春の兆し【基緑】



 
「緑川ーー……っと」
声をかけようとして、ヒロトは自分の口を塞いだ。
緑川は縁側で洗濯物を畳み掛けながら柱に寄りかかっていた。ヒロトがそっと近くにいくとスースーと気持ち良さそうな寝息が聞こえてきた。
今日は快晴で気温も高く、まさに小春日和だ。縁側はそんな心地よい日差しが届くため、洗濯物を畳みながらついつい居眠りしてしまう気持ちも分からなくもない。

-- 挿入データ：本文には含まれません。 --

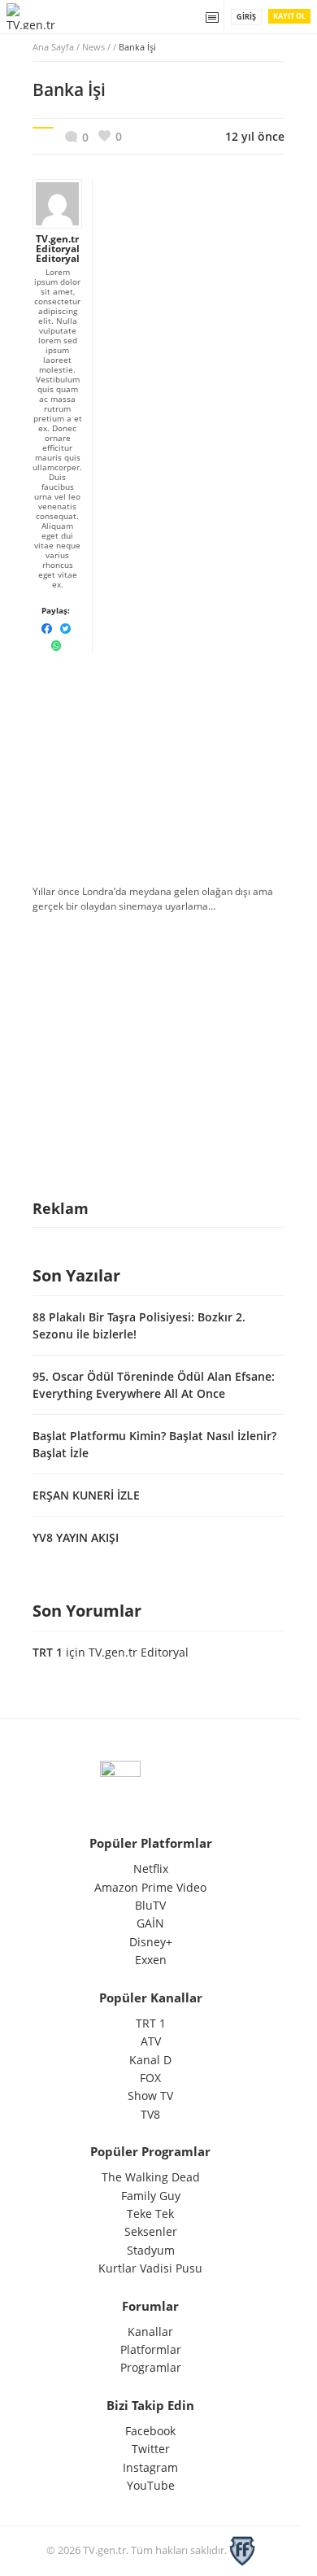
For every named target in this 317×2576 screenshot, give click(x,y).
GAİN (150, 1923)
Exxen (151, 1959)
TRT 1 (48, 1652)
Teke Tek (150, 2213)
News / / (119, 47)
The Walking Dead (151, 2177)
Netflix (150, 1868)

ヒロトは隣に座って畳み終わっていない洗濯物をゆっくりと畳み始めた。
 
ーーそういえば、昔も同じような場面に遭遇したことがある。まだ、緑川がおひさま園にきて数日しか経っていない頃のことだ。誰とも馴染めずにことわざ辞典を両手に抱えていつも日陰にいた。何人かは声をかけてみるものの、打ち解ける感じにならなかった。そんなある日に小さい子達のお昼寝の時間になり、瞳子姉さんの手伝いをしていると静かにこっちにおいでと手招きされた。指を差した方をみると、カーテンの下の方でに丸まっている人影らしきものがあった。
「えっ、だ、だれ?」
恐る恐るヒロトがカーテンの端を持ってゆっくりと開けてみると、窓にもたれ掛かって寝ている緑川がいた。
「姉さーー」
呼ぼうとすると瞳子姉さんはすぐ後ろでシーッと口に人差し指を添えてから、ゆっくりと緑川の腕と足へ手を伸ばしていく。
緑川の小さな身体は瞳子姉さんに持たれても起きそうな気配がなく、起こさぬようにお昼寝をしていた小さい子たちの空いている布団へと運んだ。

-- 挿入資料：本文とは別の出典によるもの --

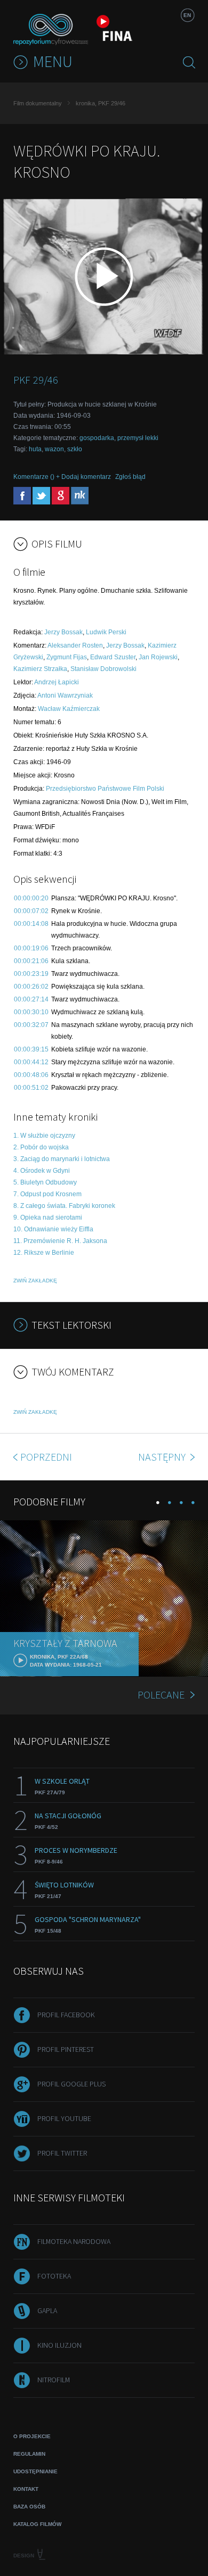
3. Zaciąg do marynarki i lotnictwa (61, 1159)
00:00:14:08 (31, 923)
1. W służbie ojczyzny (44, 1135)
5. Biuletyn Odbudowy (45, 1182)
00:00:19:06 (31, 948)
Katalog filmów (37, 2524)
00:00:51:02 (31, 1087)
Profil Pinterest (65, 2049)
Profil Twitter (62, 2153)
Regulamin (29, 2454)
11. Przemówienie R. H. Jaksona (60, 1241)
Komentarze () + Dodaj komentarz (62, 477)
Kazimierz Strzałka (40, 669)
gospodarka (96, 438)
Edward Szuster (112, 657)
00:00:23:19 (31, 974)
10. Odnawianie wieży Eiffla (53, 1229)
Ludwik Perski (106, 632)
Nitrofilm (53, 2379)
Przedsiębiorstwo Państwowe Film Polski (105, 788)
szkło (74, 449)
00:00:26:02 (31, 986)
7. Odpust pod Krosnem (47, 1194)
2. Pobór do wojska (41, 1147)
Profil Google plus (71, 2084)
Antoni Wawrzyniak (65, 695)
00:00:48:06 (31, 1075)
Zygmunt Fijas (66, 657)
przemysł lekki (137, 438)
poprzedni (46, 1456)
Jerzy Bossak (63, 632)
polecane (161, 1694)
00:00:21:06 (31, 961)
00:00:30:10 (31, 1012)
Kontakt (25, 2489)
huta (35, 449)
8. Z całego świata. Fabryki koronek (64, 1206)
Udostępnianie (35, 2471)
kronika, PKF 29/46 (100, 103)
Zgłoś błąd (130, 477)
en (187, 15)
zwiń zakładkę (35, 1280)
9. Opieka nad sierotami (47, 1217)
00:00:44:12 (31, 1062)
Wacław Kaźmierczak (69, 709)
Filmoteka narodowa (73, 2241)
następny (163, 1456)
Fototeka (54, 2276)
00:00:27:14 (31, 999)
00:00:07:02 (31, 911)
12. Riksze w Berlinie (43, 1252)
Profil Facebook (66, 2014)
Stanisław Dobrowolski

タオルケットを被せて、二人は静かにその部屋の扉を閉めた。
「まだ来たばかりでこの部屋がお昼寝で使うと知らなかったのでしょうね。自分より小さい子たちと混じってお昼寝していたと他の子に知られたら、恥ずかしがるかもしれないからこの事は内緒にしてあげてね」
ヒロトはうんと頷いたのだった。

 
「あの頃と全然寝顔か変わらないなあ」
じっと見つめながらボソリと呟いた。安心したような表情に、思わず触れてみたくなる。ここは安心できる、君の場所だと思ってくれているならいいなとあの頃は思っていた。

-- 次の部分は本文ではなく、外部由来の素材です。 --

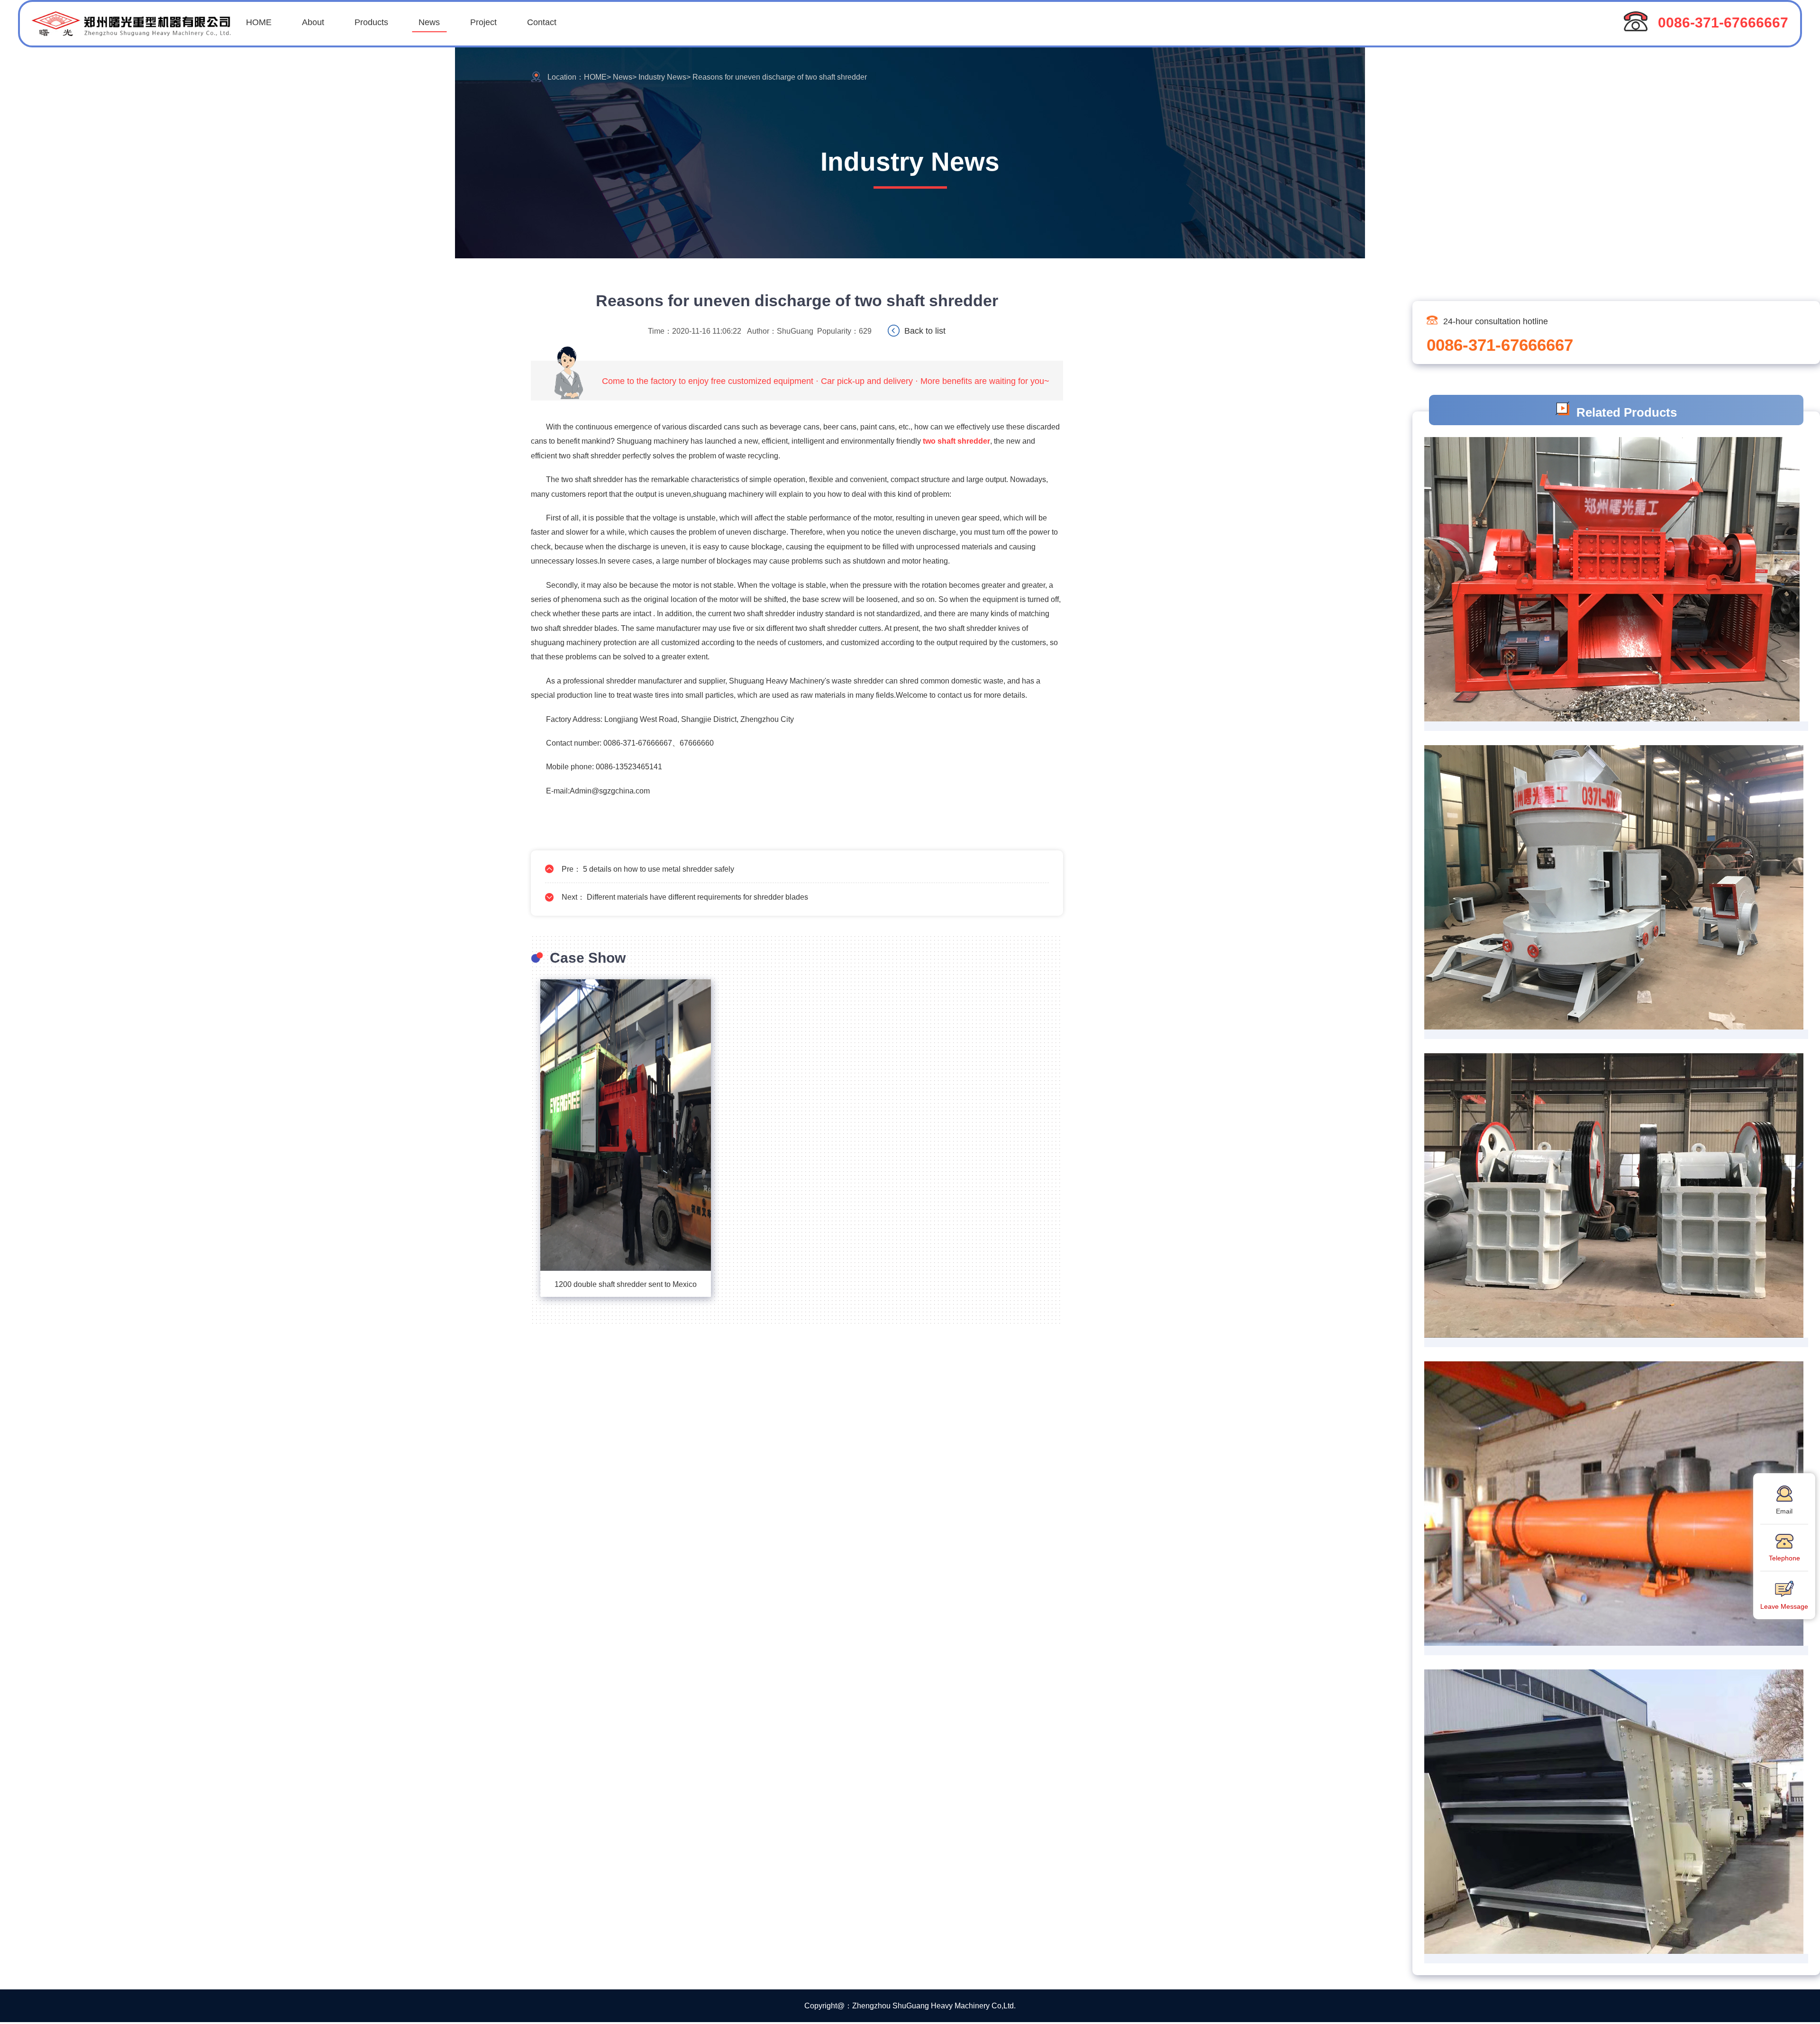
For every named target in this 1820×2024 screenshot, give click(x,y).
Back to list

今はオレの隣がそうであったら尚更良いなと隣の可愛い横顔に願ってしまう。
最後の洗濯物を畳もうと緑川が掴んでいたTシャツが取れないものかと引っ張った。しかし、うまく洗濯物を離してくれず緑川の身体がヒロトの方へと倒れていく。ヒロトはまずいと、咄嗟に身体を支えた。すると、緑川の目がゆっくり開いていく。
「ン……あ、あれ?!ヒロト!?えっオレ寝てた?」
緑川は慌ててヒロトから離れて周りをキョロキョロした。畳まれた洗濯物の数々をみて気付いたようで、ヒロトにごめん!と謝った。
「つい、目を閉じるだけと思ったら……。でもやってもらって助かったよ」
どういたしましてとヒロトはお礼をして立ち上がる。
「今日は気持ちの良い天気だからね、仕方ないよ」
と笑ってじゃあと早足でヒロトは去っていた。
「どうしたんだろ?変なヒロト」
緑川は怪しみながらも、まあいいかと畳んでくれた洗濯物を持って立ち上がった。
 
自室の部屋の扉をバタンと閉めた。ここにくるまで誰にも会わなくてラッキーだ。緑川は赤く染まっていたヒロトの頬には気付かなかったようだ。
ヒロトは倒れそうな時に支えた手を見つめた。
触れた体温が伝ってきたみたいにドキドキと手が熱かった。あの頃とは違った想いを抱えて緑川のことを見ているなあとしみじみと感じてしまった。